Denn Ken und besonders Ray sind nicht hier um Urlaub zu machen, auch wenn es zunächst so aussehen könnte. Beide haben ihr Päckchen zu tragen. Bei dem einen ist es schon beinah verjährt, aber immer noch so präsent, dass er ihrem Brötchengeber Harry („fucking“ Ralph Fiennes, Der ewige Gärtner) loyal ergeben ist, bei dem anderen so akut und erdrückend, dass sein ekelhaft-patziger Zynismus nur seine offene Wunde verdecken soll. In unbeobachteten, stillen Momenten bricht es aus ihm heraus, das ahnt wohl auch sein Gegenüber, der ihn stetig versucht abzulenken und dabei nur auf Ablehnung stößt. Dank seiner erzählerischen Finesse - die sich so kaum erlernen, nur noch perfektionieren lässt – findet Martin McDonagh in der Komik die Tragik, in der Tragödie den Humor. Mixt und hantiert mit allen diesen Elementen, teilweise während einer einzigen Sequenz, als wäre das ganz selbstverständlich.

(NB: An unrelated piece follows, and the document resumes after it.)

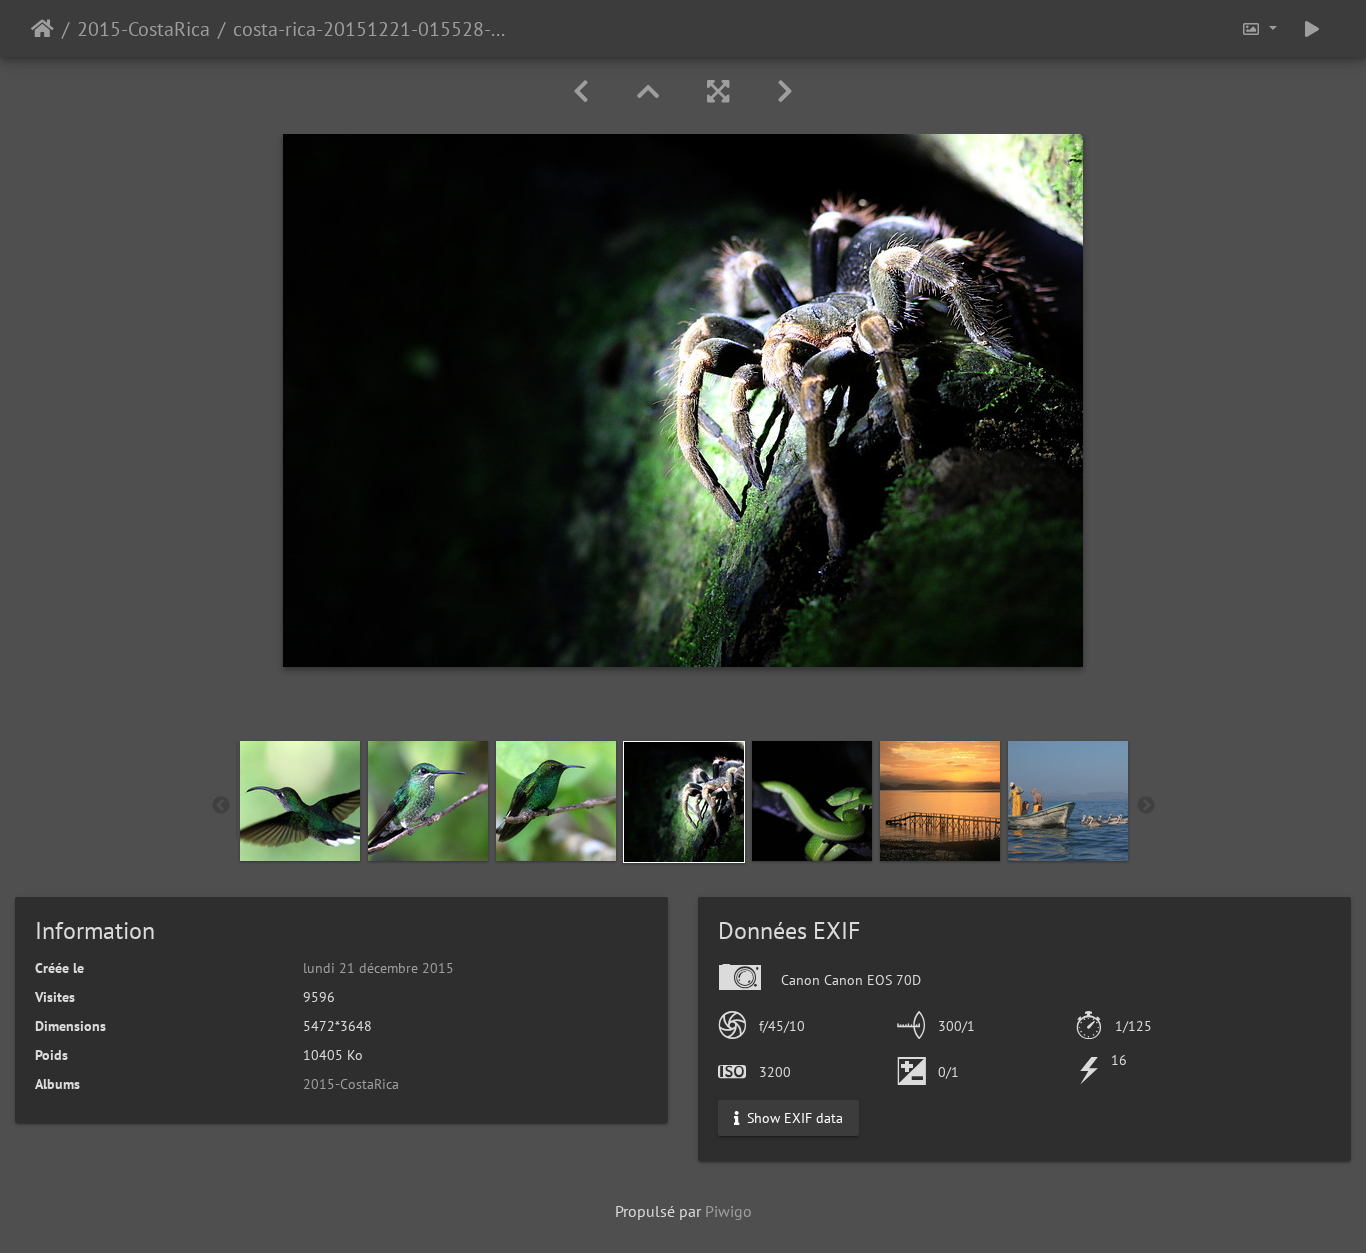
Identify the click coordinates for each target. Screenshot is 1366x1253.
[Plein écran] (718, 91)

Mit einer umwerfenden Situations- und Dialogkomik versehen glänzt seine pechschwarze Satire noch mehr durch seine sensible Figurenzeichnung; seine schroffe wie gleichzeitig sehr versöhnliche Harmonie, die sich nicht beißen muss, wenn denn entsprechend behandelt und ernst genommen. Brügge sehen…und sterben schlendert immer wieder durch die schmale Gasse zwischen aufbrausendem, gallig-wütendem Humor und übersieht dabei trotzdem nicht die Schönheit und besinnliche Melancholie seines vielschichtigen Plots aus den Augen, so verwinkelt und verträumt wie seine mit verliebten Impressionen dargestellten Kulisse. Ein Film, ein unbezahlbares Kleinod, dessen detailliertes und nahezu perfekt durchkomponiertes Konzept sich kaum in seiner ganzen Qualität erläutern lässt für jemanden, der es nicht selbst gesehen und erlebt hat. Wie Brügge für nicht geistig behinderte Nicht-Bauern.
Fazit
Immer schon ein offener Geheimtipp, aber eigentlich wesentlich mehr als das. „Brügge sehen…und sterben“ ist in nahezu jeder Szene grandios, mit einem göttlichen Timing versehen und voller hervorragender Einfälle, die ein enorm harmonisches, cleveres Gemälde aus Humor, Melancholie und Empathie zeichnen. Reift mit den Jahren nur mehr, als an Aroma zu verlieren.